> PROBLEM A
In the passage about programming the VCS, how many pixels across is the second band?

> PASSAGE
***

Ok, I understand the mechanics of the VCS and controlling the TV. I've been a programmer since '83 with a touch of hardware engineering. Here's what's bugging me.

I took the code example and tweaked it a bit because I wanted to know exactly what those sleep macros were doing. Here's my understanding so far:

sleep 15 = 15 nop instructions.

1 nop instruction = 2 cycles.

15 nops = 30 cycles = 90 clock counts (3 clock counts/machine cycle)

So based on that, I would expect the second "band" to start further from the left than my code shows. Looking at it blown up in Photoshop, there seems to be only one pixel between the left edge and the second band. That would mean the second band is starting on clock count 70, which is 20 cycles further to the left than I expected it to be.

Also, the first and second band, both defined by "sleep 10", seem to be different sizes. Band 1 is 78 pixels across, band 2 is 90.

***

> RECORDS
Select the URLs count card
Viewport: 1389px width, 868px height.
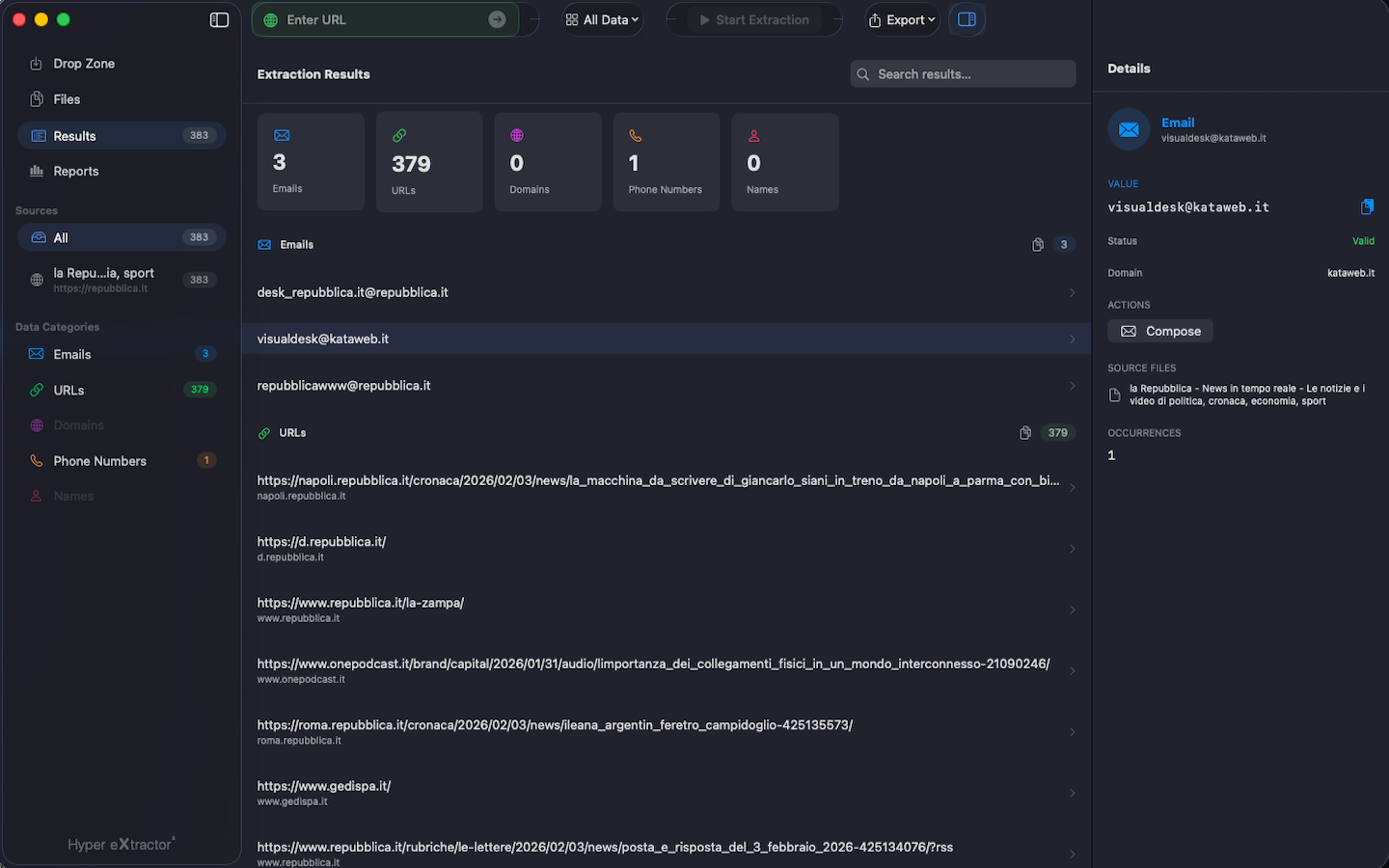tap(429, 162)
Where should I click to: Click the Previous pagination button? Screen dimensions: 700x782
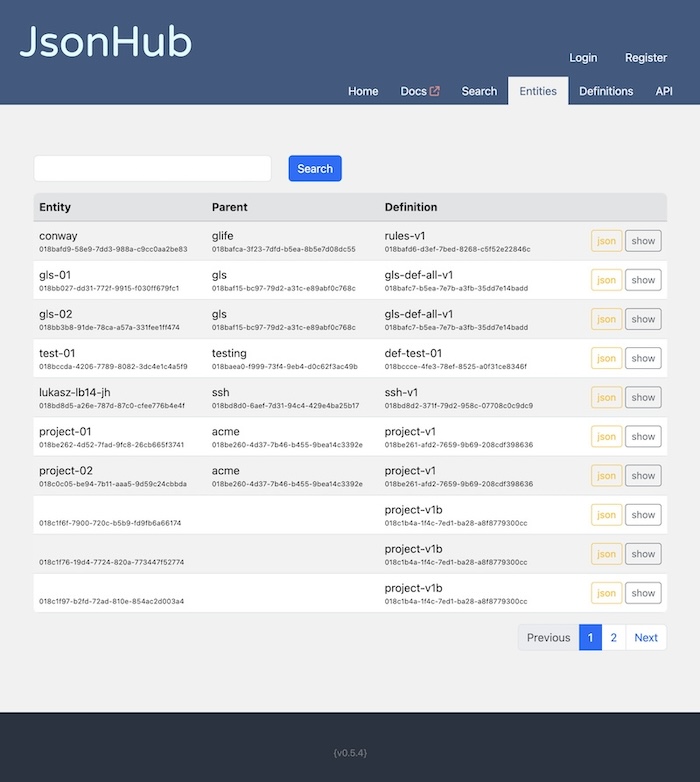(548, 638)
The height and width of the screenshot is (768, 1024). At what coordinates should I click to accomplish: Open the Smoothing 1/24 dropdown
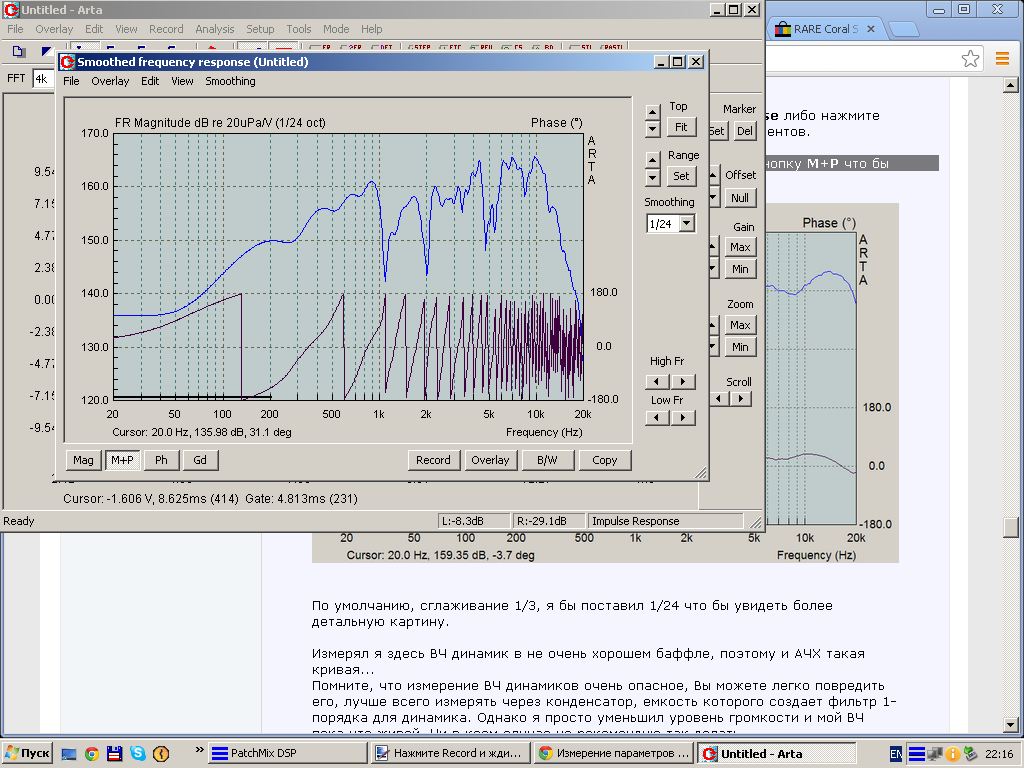coord(686,224)
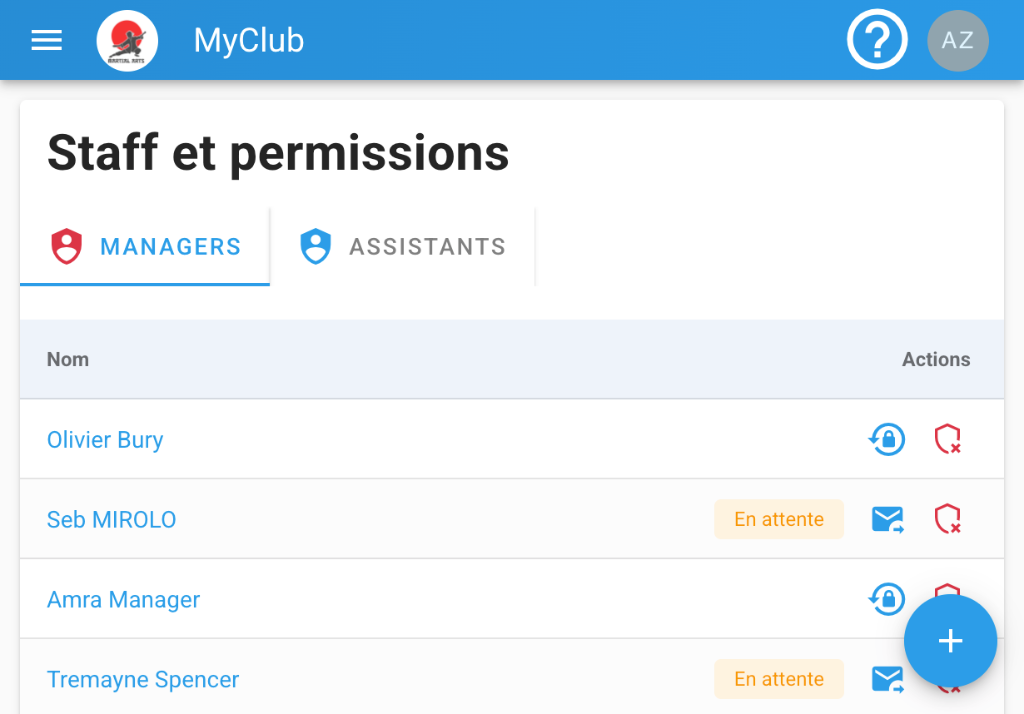Image resolution: width=1024 pixels, height=714 pixels.
Task: Resend invitation email to Tremayne Spencer
Action: pos(887,679)
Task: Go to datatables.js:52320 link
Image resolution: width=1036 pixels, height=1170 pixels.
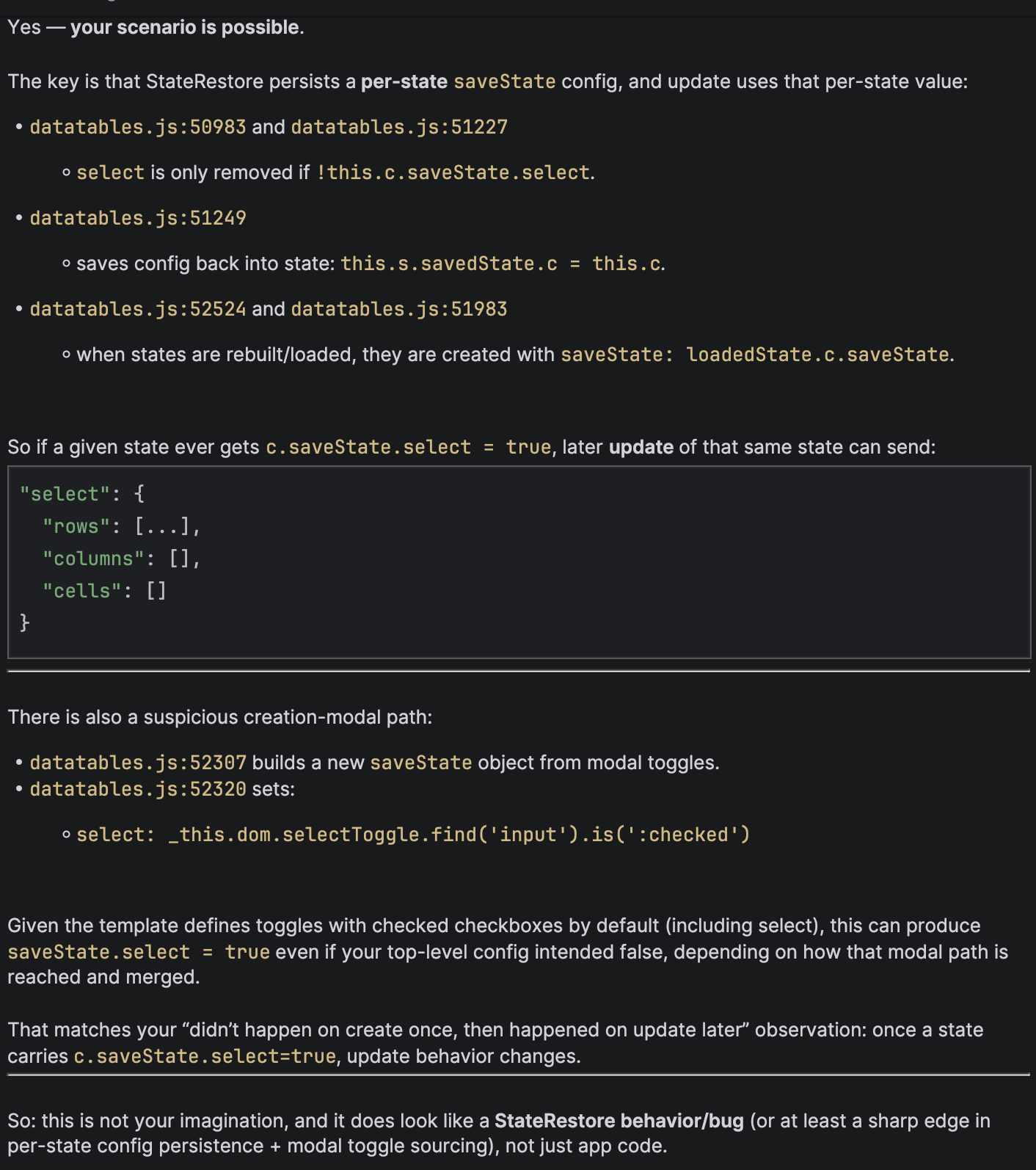Action: point(138,789)
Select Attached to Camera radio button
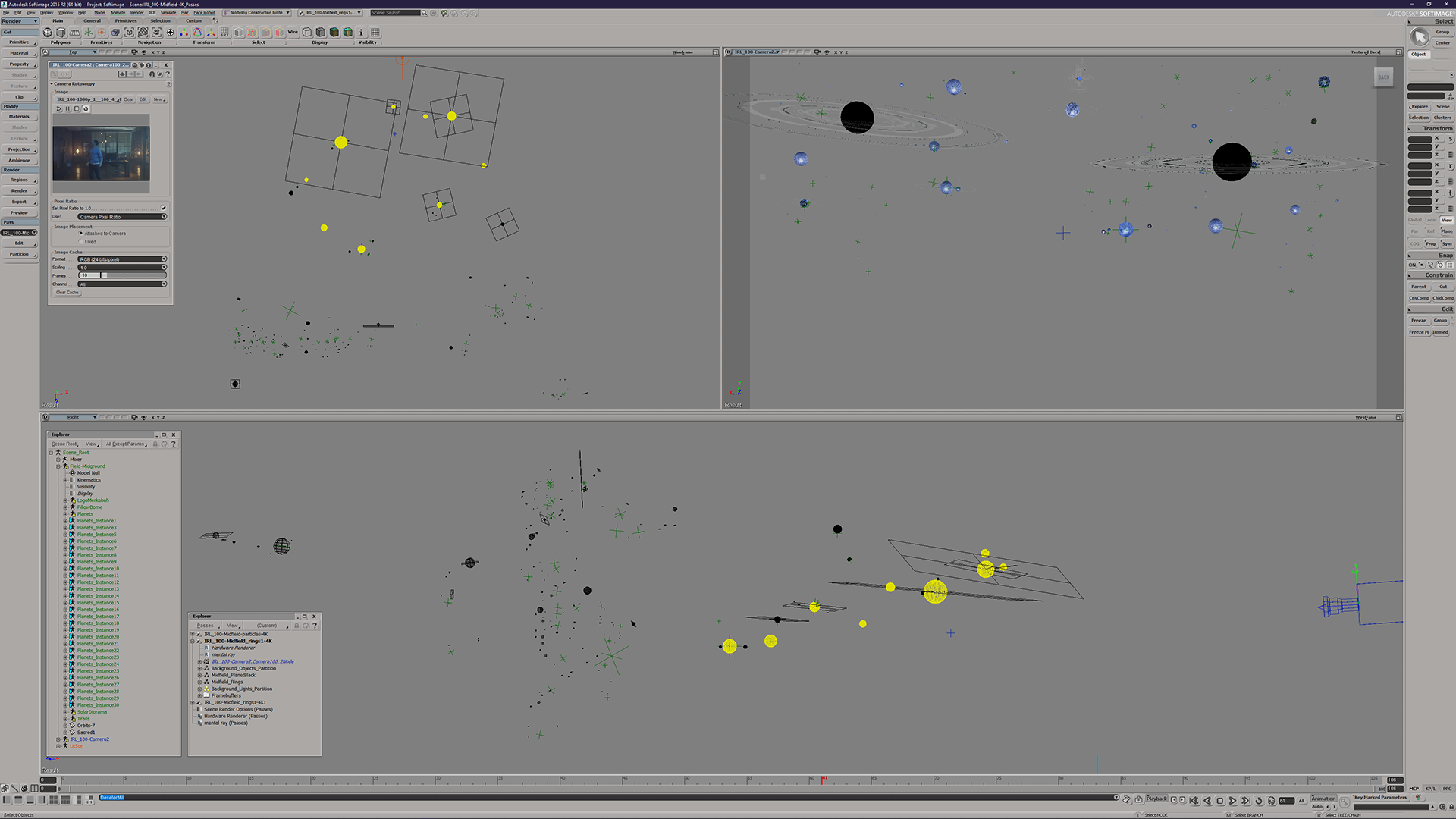This screenshot has height=819, width=1456. 81,233

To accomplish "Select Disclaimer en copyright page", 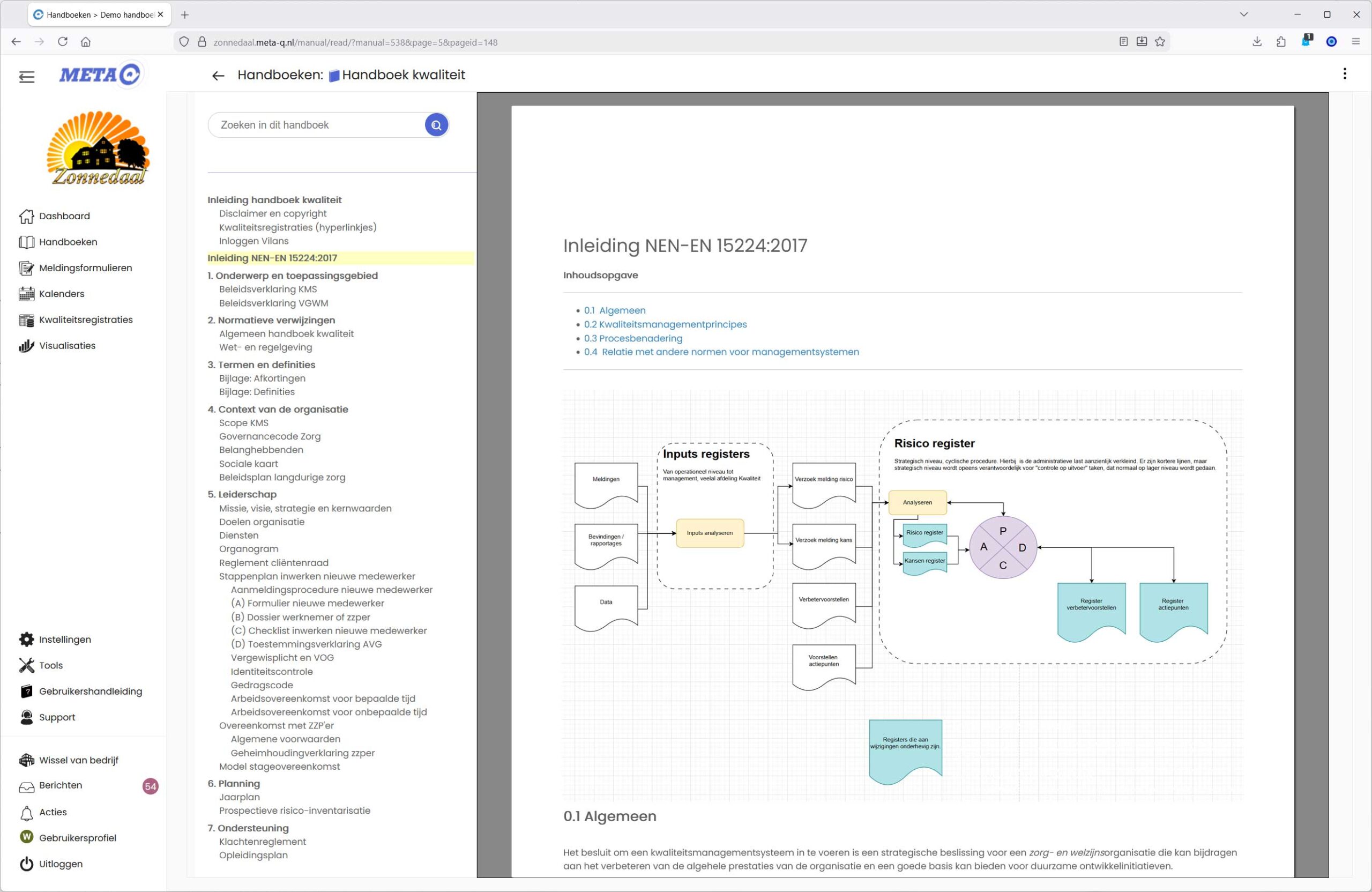I will point(273,214).

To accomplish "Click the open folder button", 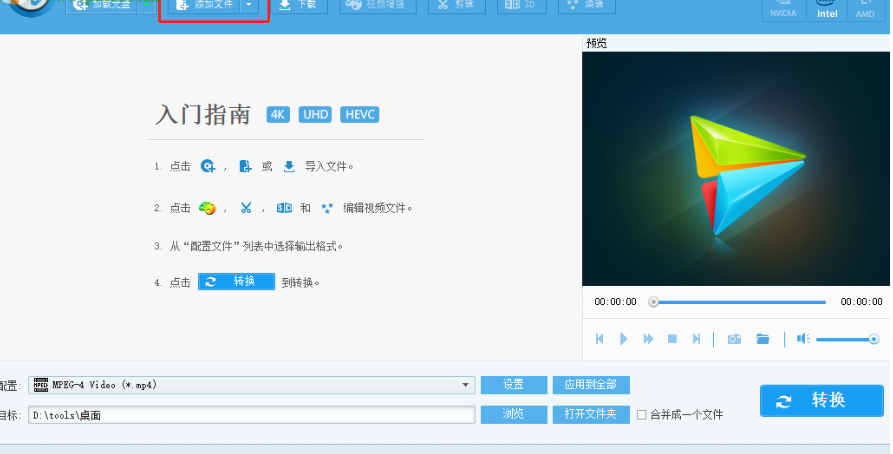I will [x=591, y=414].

***

> PROBLEM B
Extract every line of the records that contains the word "should", treating uppercase and lowercase as different.

> EXERCISE ANSWER A
90 pixels.

> EXERCISE ANSWER B
Where should I click to: Click the Previous pagination button? Screen dimensions: 700x782
The height and width of the screenshot is (768, 1024). At what coordinates should I click to accomplish: Open the Smoothing 1/24 dropdown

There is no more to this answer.